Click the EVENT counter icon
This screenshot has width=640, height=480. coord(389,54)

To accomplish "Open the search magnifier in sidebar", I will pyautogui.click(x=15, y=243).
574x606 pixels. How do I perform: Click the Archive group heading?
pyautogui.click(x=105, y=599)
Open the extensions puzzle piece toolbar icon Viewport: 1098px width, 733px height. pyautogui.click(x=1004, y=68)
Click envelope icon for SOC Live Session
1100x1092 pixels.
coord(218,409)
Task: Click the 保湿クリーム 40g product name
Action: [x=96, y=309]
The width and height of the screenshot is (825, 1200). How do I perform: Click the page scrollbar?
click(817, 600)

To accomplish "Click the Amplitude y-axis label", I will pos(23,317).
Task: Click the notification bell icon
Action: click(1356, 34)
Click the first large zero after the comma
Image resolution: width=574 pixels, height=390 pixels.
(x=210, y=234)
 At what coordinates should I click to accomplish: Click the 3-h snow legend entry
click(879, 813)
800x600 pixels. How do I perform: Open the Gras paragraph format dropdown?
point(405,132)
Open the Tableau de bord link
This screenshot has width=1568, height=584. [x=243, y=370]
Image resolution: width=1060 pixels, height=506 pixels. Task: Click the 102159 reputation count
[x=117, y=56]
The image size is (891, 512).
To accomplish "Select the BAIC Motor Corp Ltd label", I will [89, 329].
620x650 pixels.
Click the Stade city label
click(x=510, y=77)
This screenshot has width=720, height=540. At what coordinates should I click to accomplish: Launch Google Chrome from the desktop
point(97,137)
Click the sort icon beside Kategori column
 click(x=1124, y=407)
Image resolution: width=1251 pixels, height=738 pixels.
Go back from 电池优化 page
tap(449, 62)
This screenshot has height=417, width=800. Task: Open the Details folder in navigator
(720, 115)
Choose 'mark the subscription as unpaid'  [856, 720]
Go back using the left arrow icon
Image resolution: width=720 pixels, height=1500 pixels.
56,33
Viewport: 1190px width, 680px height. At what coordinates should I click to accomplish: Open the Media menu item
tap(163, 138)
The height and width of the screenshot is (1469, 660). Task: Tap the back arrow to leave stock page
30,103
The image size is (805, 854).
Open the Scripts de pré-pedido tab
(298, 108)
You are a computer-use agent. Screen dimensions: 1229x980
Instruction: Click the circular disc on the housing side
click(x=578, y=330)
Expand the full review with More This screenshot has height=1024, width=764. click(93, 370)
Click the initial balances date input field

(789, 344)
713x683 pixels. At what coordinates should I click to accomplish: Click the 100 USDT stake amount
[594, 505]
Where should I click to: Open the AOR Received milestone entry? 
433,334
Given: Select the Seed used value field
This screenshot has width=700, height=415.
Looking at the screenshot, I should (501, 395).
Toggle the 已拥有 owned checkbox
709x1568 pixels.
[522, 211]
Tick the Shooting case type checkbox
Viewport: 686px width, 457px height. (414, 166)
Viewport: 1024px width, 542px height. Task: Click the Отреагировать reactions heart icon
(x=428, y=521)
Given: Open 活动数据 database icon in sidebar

TASK DESCRIPTION ▸ What is needed is an exact copy of the line containing "Given: Select the Seed used value field" and each line after it, through the final line of the entries above.

PROBLEM SOLUTION ▸
Given: Select the Seed used value field
This screenshot has width=700, height=415.
Looking at the screenshot, I should (501, 395).
Toggle the 已拥有 owned checkbox
709x1568 pixels.
[522, 211]
Tick the Shooting case type checkbox
Viewport: 686px width, 457px height. (414, 166)
Viewport: 1024px width, 542px height. Task: Click the Отреагировать reactions heart icon
(x=428, y=521)
Given: Open 活动数据 database icon in sidebar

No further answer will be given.